L'attaccante ucraino, in Spagna, attaccava la porta con continuità, agendo soprattutto negli ultimi metri. A Roma invece è spesso costretto ad abbassarsi, perdendo incisività e allontanandosi dalla zona in cui fa davvero la differenza. Pensi che questa richiesta ne stia limitando l’efficacia realizzativa?
"Senza dubbio. Quando è costretto a ricevere lontano dalla porta perde brillantezza e arriva meno fresco nei sedici metri. Ogni attaccante d’area lo avverte. Dovbyk deve essere liberato da responsabilità extra. Il suo habitat naturale è l’area di rigore e solo lì può rendere davvero al massimo".

“L'ucraino? Ha bisogno di fiducia: il gol non si perde, serve pazienza”
—La Liga propone spesso più spazi e transizioni, mentre in Serie A le difese proteggono l’area con maggiore organizzazione. Quanto ha inciso questa differenza sulla quantità e sulla qualità delle sue occasioni da gol?
"Lo dicono i numeri: il suo rendimento si è inevitabilmente abbassato. Sarebbe stato difficile replicare ciò che aveva fatto al Girona, dove era diventato capocannoniere della Liga. Inoltre ha dovuto fare i conti con la pressione e le aspettative create dalle sue stesse prestazioni. Tutto questo pesa, soprattutto sugli attaccanti che quando attraversano un periodo meno brillante ricevono critiche più forti del normale".
La pressione sui numeri 9 a Roma è sempre elevata.
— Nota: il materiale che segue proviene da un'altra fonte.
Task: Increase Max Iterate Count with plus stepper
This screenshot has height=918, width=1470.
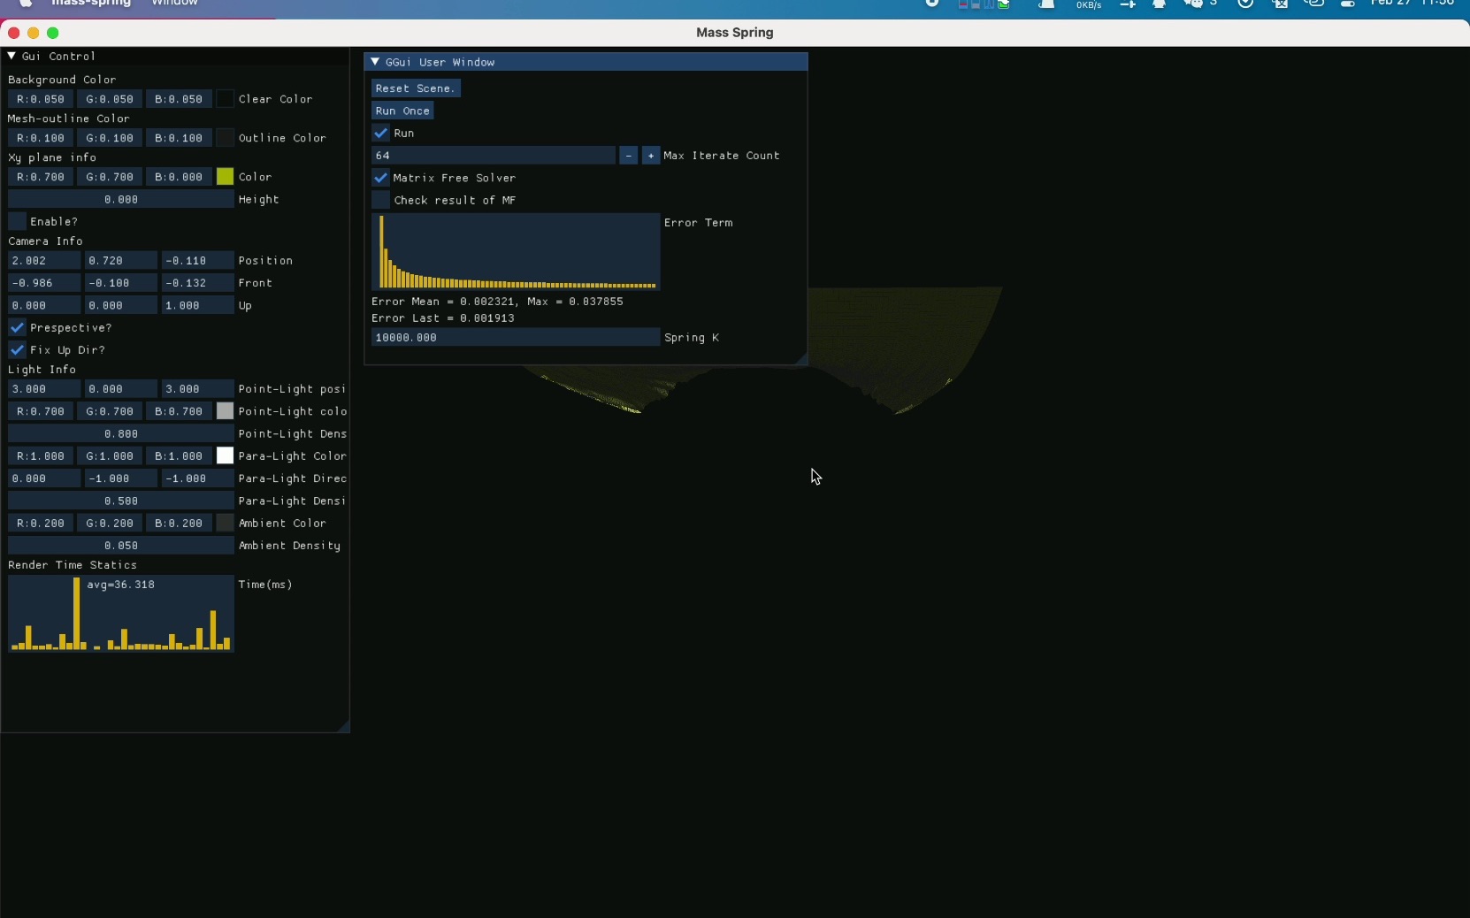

È un calciatore che ha bisogno di grande fiducia per rendere al meglio oppure possiede una personalità tale da reggere critiche e aspettative? Per quanto hai potuto vedere in Spagna, il carattere può rappresentare un limite in momenti difficili come quello attuale?
"A Girona è rimasto un solo anno e non si è potuto conoscere a fondo. Anche la barriera linguistica ha inciso. Come tutti gli attaccanti ha bisogno di fiducia, continuità e pazienza. Ha dimostrato di avere gol e i goleador non perdono questo istinto. Serve tempo e sostegno, perché tornerà a segnare".
Considerando le sue qualità e il contesto tattico richiesto per valorizzarle, le sue caratteristiche indicano che renda al massimo in squadre verticali, con molti cross e diversi uomini che attaccano l’area. Qual è, quindi, la struttura di gioco più adatta per permettergli di esprimersi come centravanti di alto livello?
"L’importante è che sia sempre dentro l’area, dove può sfruttare altezza, forza nel gioco aereo e qualità tecnica essenziale. Ogni pallone ricevuto lì crea un pericolo. Quando si allontana dalla zona calda perde efficacia".
Per concludere: dopo circa un anno e mezzo in Italia, ritieni che possa adattarsi al calcio della Roma e della Serie A migliorando nel tempo o c’è il rischio che renda al top solo in sistemi costruiti su misura per lui?
"Al momento è difficile dirlo. Dopo l’esperienza al Girona non l’ho seguito così da vicino. Era stato accostato con insistenza al Villarreal e quella poteva essere una soluzione utile per recuperare fiducia. In ogni caso serve tempo per una valutazione definitiva".